◆ WRITTEN REQUEST: Will you copy out every one of the items below word for word?
— start of PROVIDED RECORDS —
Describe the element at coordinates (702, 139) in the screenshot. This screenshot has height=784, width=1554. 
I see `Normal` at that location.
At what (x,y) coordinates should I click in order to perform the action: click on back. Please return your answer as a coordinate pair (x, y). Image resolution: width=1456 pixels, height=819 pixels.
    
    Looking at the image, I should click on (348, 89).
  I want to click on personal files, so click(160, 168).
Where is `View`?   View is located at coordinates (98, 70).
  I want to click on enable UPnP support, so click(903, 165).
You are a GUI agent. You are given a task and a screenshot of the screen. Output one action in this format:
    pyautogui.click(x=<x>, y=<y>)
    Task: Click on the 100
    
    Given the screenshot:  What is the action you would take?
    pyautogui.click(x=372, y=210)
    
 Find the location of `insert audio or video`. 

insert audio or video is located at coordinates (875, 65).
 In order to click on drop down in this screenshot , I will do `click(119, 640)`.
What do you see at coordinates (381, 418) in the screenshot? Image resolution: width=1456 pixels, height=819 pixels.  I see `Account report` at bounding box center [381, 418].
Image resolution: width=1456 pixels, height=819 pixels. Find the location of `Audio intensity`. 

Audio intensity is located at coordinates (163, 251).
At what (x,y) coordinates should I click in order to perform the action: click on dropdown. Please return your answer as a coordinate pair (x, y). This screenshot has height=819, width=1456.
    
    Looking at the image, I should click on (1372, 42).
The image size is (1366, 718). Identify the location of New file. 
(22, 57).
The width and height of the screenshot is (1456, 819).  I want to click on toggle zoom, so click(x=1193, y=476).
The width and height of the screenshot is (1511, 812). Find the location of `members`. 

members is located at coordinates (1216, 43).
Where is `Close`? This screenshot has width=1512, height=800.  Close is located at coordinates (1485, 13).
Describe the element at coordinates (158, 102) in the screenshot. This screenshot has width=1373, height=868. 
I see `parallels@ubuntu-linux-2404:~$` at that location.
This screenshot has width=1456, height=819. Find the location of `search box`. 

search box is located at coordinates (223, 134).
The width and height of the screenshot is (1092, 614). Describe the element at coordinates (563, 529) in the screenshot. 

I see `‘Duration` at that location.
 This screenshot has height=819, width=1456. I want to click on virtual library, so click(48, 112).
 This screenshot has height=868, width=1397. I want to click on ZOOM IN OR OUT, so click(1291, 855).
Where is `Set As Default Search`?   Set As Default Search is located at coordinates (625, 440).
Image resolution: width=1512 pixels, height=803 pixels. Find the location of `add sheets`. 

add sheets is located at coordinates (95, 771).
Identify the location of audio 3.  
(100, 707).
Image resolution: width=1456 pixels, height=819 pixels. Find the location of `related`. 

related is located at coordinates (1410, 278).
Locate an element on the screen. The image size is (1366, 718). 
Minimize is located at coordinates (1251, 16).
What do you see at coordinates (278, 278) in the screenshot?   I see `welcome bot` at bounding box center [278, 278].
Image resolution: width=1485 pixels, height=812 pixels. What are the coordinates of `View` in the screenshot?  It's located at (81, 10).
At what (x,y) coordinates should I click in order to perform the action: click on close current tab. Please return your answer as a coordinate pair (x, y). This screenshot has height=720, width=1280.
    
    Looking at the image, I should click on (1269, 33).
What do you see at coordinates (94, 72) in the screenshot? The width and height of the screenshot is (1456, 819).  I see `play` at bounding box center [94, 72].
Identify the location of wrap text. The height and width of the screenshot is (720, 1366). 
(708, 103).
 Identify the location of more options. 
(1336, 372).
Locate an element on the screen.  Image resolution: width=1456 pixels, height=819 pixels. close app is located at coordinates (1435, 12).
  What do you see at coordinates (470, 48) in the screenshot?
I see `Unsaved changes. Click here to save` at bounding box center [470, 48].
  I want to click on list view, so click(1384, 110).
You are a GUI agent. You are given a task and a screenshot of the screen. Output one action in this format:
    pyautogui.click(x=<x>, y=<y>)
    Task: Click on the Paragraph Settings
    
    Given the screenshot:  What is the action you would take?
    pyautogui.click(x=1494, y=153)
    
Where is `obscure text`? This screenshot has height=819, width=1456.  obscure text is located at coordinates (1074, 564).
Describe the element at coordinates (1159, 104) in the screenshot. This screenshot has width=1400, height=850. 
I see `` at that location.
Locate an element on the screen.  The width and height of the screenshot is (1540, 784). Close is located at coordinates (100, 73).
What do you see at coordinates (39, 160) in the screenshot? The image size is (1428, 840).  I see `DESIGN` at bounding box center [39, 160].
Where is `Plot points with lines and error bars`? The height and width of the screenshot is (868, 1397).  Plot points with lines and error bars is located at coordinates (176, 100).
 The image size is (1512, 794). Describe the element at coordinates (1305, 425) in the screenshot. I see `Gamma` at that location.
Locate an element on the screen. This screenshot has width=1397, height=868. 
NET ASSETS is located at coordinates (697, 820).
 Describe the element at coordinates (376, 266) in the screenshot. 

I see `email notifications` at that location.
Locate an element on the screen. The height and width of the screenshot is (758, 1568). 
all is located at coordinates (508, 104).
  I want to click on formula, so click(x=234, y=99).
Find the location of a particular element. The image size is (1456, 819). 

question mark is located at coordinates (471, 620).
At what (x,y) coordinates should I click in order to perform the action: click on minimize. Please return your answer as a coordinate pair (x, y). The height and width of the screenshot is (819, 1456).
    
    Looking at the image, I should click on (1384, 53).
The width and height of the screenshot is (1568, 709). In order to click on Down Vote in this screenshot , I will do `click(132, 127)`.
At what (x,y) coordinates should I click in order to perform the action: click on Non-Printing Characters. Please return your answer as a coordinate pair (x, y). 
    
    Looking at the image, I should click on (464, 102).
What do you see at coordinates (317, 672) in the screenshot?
— end of PROVIDED RECORDS —
◆ WRITTEN REPLY:
Describe the element at coordinates (702, 139) in the screenshot. This screenshot has height=784, width=1554. 
I see `Normal` at that location.
At what (x,y) coordinates should I click in order to perform the action: click on back. Please return your answer as a coordinate pair (x, y). Image resolution: width=1456 pixels, height=819 pixels.
    
    Looking at the image, I should click on (348, 89).
  I want to click on personal files, so click(160, 168).
Where is `View`?   View is located at coordinates (98, 70).
  I want to click on enable UPnP support, so click(903, 165).
You are a GUI agent. You are given a task and a screenshot of the screen. Output one action in this format:
    pyautogui.click(x=<x>, y=<y>)
    Task: Click on the 100
    
    Given the screenshot:  What is the action you would take?
    pyautogui.click(x=372, y=210)
    
 Find the location of `insert audio or video`. 

insert audio or video is located at coordinates (875, 65).
 In order to click on drop down in this screenshot , I will do `click(119, 640)`.
What do you see at coordinates (381, 418) in the screenshot? Image resolution: width=1456 pixels, height=819 pixels.  I see `Account report` at bounding box center [381, 418].
Image resolution: width=1456 pixels, height=819 pixels. Find the location of `Audio intensity`. 

Audio intensity is located at coordinates (163, 251).
At what (x,y) coordinates should I click in order to perform the action: click on dropdown. Please return your answer as a coordinate pair (x, y). This screenshot has height=819, width=1456.
    
    Looking at the image, I should click on (1372, 42).
The image size is (1366, 718). Identify the location of New file. 
(22, 57).
The width and height of the screenshot is (1456, 819).  I want to click on toggle zoom, so click(x=1193, y=476).
The width and height of the screenshot is (1511, 812). Find the location of `members`. 

members is located at coordinates (1216, 43).
Where is `Close`? This screenshot has width=1512, height=800.  Close is located at coordinates (1485, 13).
Describe the element at coordinates (158, 102) in the screenshot. This screenshot has width=1373, height=868. 
I see `parallels@ubuntu-linux-2404:~$` at that location.
This screenshot has width=1456, height=819. Find the location of `search box`. 

search box is located at coordinates (223, 134).
The width and height of the screenshot is (1092, 614). Describe the element at coordinates (563, 529) in the screenshot. 

I see `‘Duration` at that location.
 This screenshot has height=819, width=1456. I want to click on virtual library, so click(48, 112).
 This screenshot has height=868, width=1397. I want to click on ZOOM IN OR OUT, so click(1291, 855).
Where is `Set As Default Search`?   Set As Default Search is located at coordinates (625, 440).
Image resolution: width=1512 pixels, height=803 pixels. Find the location of `add sheets`. 

add sheets is located at coordinates (95, 771).
Identify the location of audio 3.  
(100, 707).
Image resolution: width=1456 pixels, height=819 pixels. Find the location of `related`. 

related is located at coordinates (1410, 278).
Locate an element on the screen. The image size is (1366, 718). 
Minimize is located at coordinates (1251, 16).
What do you see at coordinates (278, 278) in the screenshot?   I see `welcome bot` at bounding box center [278, 278].
Image resolution: width=1485 pixels, height=812 pixels. What are the coordinates of `View` in the screenshot?  It's located at (81, 10).
At what (x,y) coordinates should I click in order to perform the action: click on close current tab. Please return your answer as a coordinate pair (x, y). This screenshot has height=720, width=1280.
    
    Looking at the image, I should click on (1269, 33).
What do you see at coordinates (94, 72) in the screenshot? The width and height of the screenshot is (1456, 819).  I see `play` at bounding box center [94, 72].
Identify the location of wrap text. The height and width of the screenshot is (720, 1366). 
(708, 103).
 Identify the location of more options. 
(1336, 372).
Locate an element on the screen.  Image resolution: width=1456 pixels, height=819 pixels. close app is located at coordinates (1435, 12).
  What do you see at coordinates (470, 48) in the screenshot?
I see `Unsaved changes. Click here to save` at bounding box center [470, 48].
  I want to click on list view, so click(1384, 110).
You are a GUI agent. You are given a task and a screenshot of the screen. Output one action in this format:
    pyautogui.click(x=<x>, y=<y>)
    Task: Click on the Paragraph Settings
    
    Given the screenshot:  What is the action you would take?
    pyautogui.click(x=1494, y=153)
    
Where is `obscure text`? This screenshot has height=819, width=1456.  obscure text is located at coordinates (1074, 564).
Describe the element at coordinates (1159, 104) in the screenshot. This screenshot has width=1400, height=850. 
I see `` at that location.
Locate an element on the screen.  The width and height of the screenshot is (1540, 784). Close is located at coordinates (100, 73).
What do you see at coordinates (39, 160) in the screenshot? The image size is (1428, 840).  I see `DESIGN` at bounding box center [39, 160].
Where is `Plot points with lines and error bars`? The height and width of the screenshot is (868, 1397).  Plot points with lines and error bars is located at coordinates (176, 100).
 The image size is (1512, 794). Describe the element at coordinates (1305, 425) in the screenshot. I see `Gamma` at that location.
Locate an element on the screen. This screenshot has width=1397, height=868. 
NET ASSETS is located at coordinates (697, 820).
 Describe the element at coordinates (376, 266) in the screenshot. 

I see `email notifications` at that location.
Locate an element on the screen. The height and width of the screenshot is (758, 1568). 
all is located at coordinates (508, 104).
  I want to click on formula, so click(x=234, y=99).
Find the location of a particular element. The image size is (1456, 819). 

question mark is located at coordinates (471, 620).
At what (x,y) coordinates should I click in order to perform the action: click on minimize. Please return your answer as a coordinate pair (x, y). The height and width of the screenshot is (819, 1456).
    
    Looking at the image, I should click on (1384, 53).
The width and height of the screenshot is (1568, 709). In order to click on Down Vote in this screenshot , I will do `click(132, 127)`.
At what (x,y) coordinates should I click in order to perform the action: click on Non-Printing Characters. Please return your answer as a coordinate pair (x, y). 
    
    Looking at the image, I should click on (464, 102).
What do you see at coordinates (317, 672) in the screenshot?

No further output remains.